Saved data entries:
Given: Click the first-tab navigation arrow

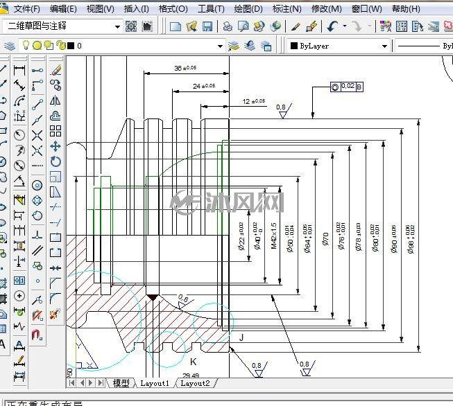Looking at the screenshot, I should tap(71, 383).
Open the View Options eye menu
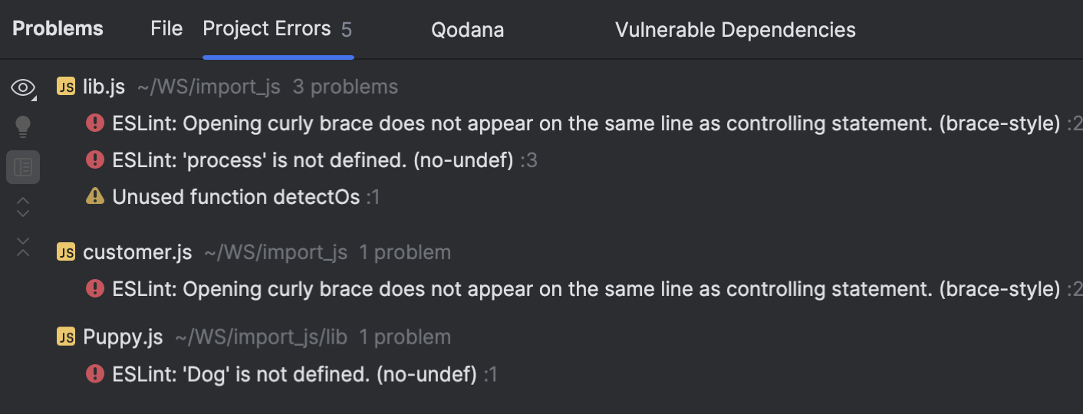The height and width of the screenshot is (414, 1083). point(23,88)
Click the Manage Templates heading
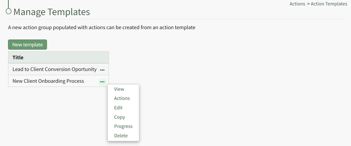351x146 pixels. (x=51, y=12)
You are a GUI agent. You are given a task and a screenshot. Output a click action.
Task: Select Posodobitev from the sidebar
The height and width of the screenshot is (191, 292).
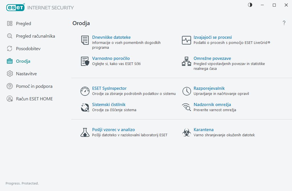coord(28,49)
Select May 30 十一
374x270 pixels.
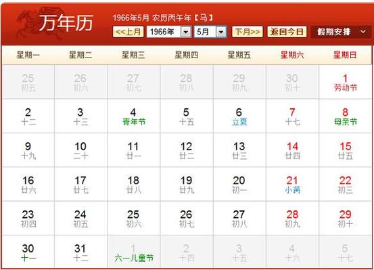coord(28,252)
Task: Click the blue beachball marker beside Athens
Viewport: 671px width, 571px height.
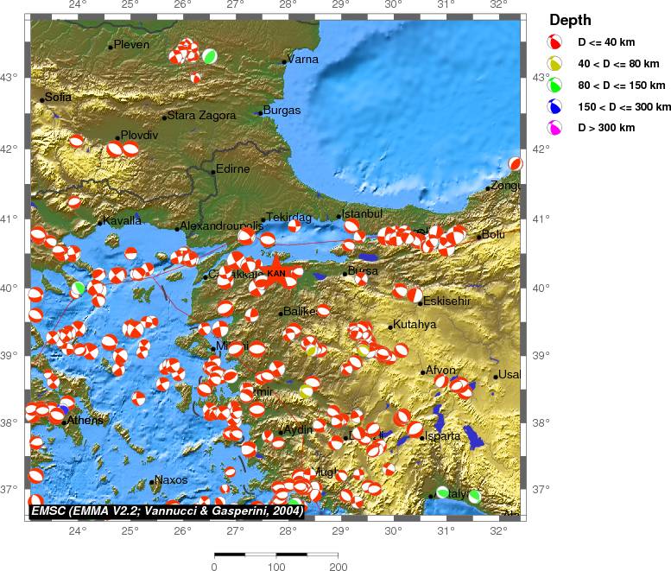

Work required:
If an entry holds an image, omit that image and print the remainder exactly as it stands.

Output of the task:
Given: Click the first-tab navigation arrow

Looking at the screenshot, I should tap(71, 383).
Open the View Options eye menu
The height and width of the screenshot is (414, 1083). point(23,88)
Click the Manage Templates heading
351x146 pixels. (x=51, y=12)
You are a GUI agent. You are given a task and a screenshot. Output a click action.
Task: Select Posodobitev from the sidebar
The height and width of the screenshot is (191, 292).
coord(28,49)
Select May 30 十一
374x270 pixels.
coord(28,252)
Task: Click the blue beachball marker beside Athens
Viewport: 671px width, 571px height.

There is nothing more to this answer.